宿を出ると、村のはずれの博物館へ向かった。
中庭のある建物の二階へ登ると、渡り廊下の前にもやはりダイナミックな岩山がそびえていた。

まず鉱山で働く人々に必要な鉄器具の展示物を眺め、
それからやさしい赤色が私たちを迎えてくれた。
閉ざされた環境でいかに長い冬を過ごしてきたか、
名もない女性たちの息遣いが感じられる。

  torocko (6) 
赤と濃い青の枕カバーを積み上げた、飾りベッド。
クロスステッチとサテンステッチのふたつの刺繍が見られる。
ふっくらと立体的なサテンステッチは、図案も入り組み、見ごたえがある。

torocko (5) 
年代や既婚未婚の違い、夏冬などの季節に応じて、
ひとつの村でもさまざまな衣装が見られる。
白いヴェールをかぶった花嫁衣装は、とくに美しい。
ザクセン人の影響を受けているのは、
銀のメダルやベルトなどの装身具。
赤い刺繍のブラウスは、いかにもハンガリー人らしい。

むかし、村のおばあさんにトロツコーの衣装を着せてもらったことがある。
とびきりの美人の後輩は、赤い刺繍にリボンの冠をいただく花嫁衣装に身を包み、
私はその横で青い刺繍のブラウス、スカーフを頭に巻いていた。
きのうの宿のおばあさんによると、
青いブラウスはお嫁にいけなかった女性の象徴ということだ。
ともいうおばあさんの妹さんも、青いブラウスを身につけていたらしい。
閉鎖的な村社会の中で、いかに屈辱的な思いをしたに違いない。

トロツコーには、ボビンレースも有名だった。
トロツコーのレースと呼ばれ、エプロンの端などに施されたが、
カロタセグ地方にまで輸出されたのは面白い例である。

torocko (11) 
いつか出会ったおばあさんが個人の展示室を持っているのだが、
おばあさんは高齢のため案内できず、家族のものも不在とのことだった。

今でも、この村で刺繍をする女性はいるのだろうか。
村で聞き込みをして、村のはずれまで訪ねて歩いた。

torocko (3) 
ドアをノックして、おばあさんがやさしく迎えてくれた。
刺繍を見せてほしいと告げると部屋に通される。
あたたかい空気とともに青い刺繍が目に飛び込んできた。
「今ちょうど刺繍を広げて刺していたところよ。

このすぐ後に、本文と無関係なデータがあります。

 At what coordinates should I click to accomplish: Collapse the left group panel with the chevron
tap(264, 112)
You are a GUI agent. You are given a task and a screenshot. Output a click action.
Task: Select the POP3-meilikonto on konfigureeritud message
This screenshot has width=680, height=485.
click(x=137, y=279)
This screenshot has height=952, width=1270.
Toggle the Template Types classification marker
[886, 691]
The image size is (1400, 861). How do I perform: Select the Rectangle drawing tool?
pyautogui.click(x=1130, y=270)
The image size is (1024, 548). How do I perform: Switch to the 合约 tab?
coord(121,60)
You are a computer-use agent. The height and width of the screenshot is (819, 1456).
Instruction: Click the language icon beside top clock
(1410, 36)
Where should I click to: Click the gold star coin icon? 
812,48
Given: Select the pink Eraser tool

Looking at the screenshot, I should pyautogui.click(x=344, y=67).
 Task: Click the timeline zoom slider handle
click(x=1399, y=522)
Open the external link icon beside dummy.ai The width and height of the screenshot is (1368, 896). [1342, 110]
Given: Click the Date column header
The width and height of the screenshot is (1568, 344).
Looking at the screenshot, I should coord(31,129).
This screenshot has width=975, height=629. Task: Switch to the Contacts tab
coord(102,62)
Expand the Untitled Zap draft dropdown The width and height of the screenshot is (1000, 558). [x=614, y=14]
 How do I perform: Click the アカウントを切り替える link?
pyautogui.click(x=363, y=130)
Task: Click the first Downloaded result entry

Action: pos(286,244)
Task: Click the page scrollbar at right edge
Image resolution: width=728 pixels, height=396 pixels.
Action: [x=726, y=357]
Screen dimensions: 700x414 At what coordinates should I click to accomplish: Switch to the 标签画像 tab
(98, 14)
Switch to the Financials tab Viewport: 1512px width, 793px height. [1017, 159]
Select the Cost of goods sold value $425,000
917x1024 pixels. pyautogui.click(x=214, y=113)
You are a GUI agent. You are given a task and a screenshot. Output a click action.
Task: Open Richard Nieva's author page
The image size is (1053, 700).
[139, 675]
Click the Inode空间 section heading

」

刺繍枠を使い、サテンステッチでできた花模様のトロツコーの刺繍は、
80年代に図案集としても刊行された。
まるで織り機のような、自家製の頑丈な木の枠に巻いてある。

torocko (12) 
図案も自分で描くのかと尋ねると、
「私は、トロツコーのとなり村で生まれたの。
そこで図案を描き、刺繍をする人がいて、彼女に習ったのよ。」
長いあいだ、町で暮らしていたが、定年後に夫婦で村に帰ってきたという。

torocko (14) 
上から針を入れて、下の手で受け止め、
さらに下から上へと運ぶ。
吸い込まれるようにうっとりとその手の動きを眺めていると、
時間を忘れてしまいそうだ。
旦那に出発をせかされて、
今度来るときに刺繍を教えてほしいと頼むと、
おばあさんは「もちろんよ。時間ならいくらでもあるから。」と答える。

torocko (1) 
車に乗り込む時には、もう青空が広がっていた。
手がとどくほどの美しい山に手仕事のある村。
後ろ髪を引かれる思いで、この旅の目的である洗礼式のために
カロタセグ地方へと旅立った。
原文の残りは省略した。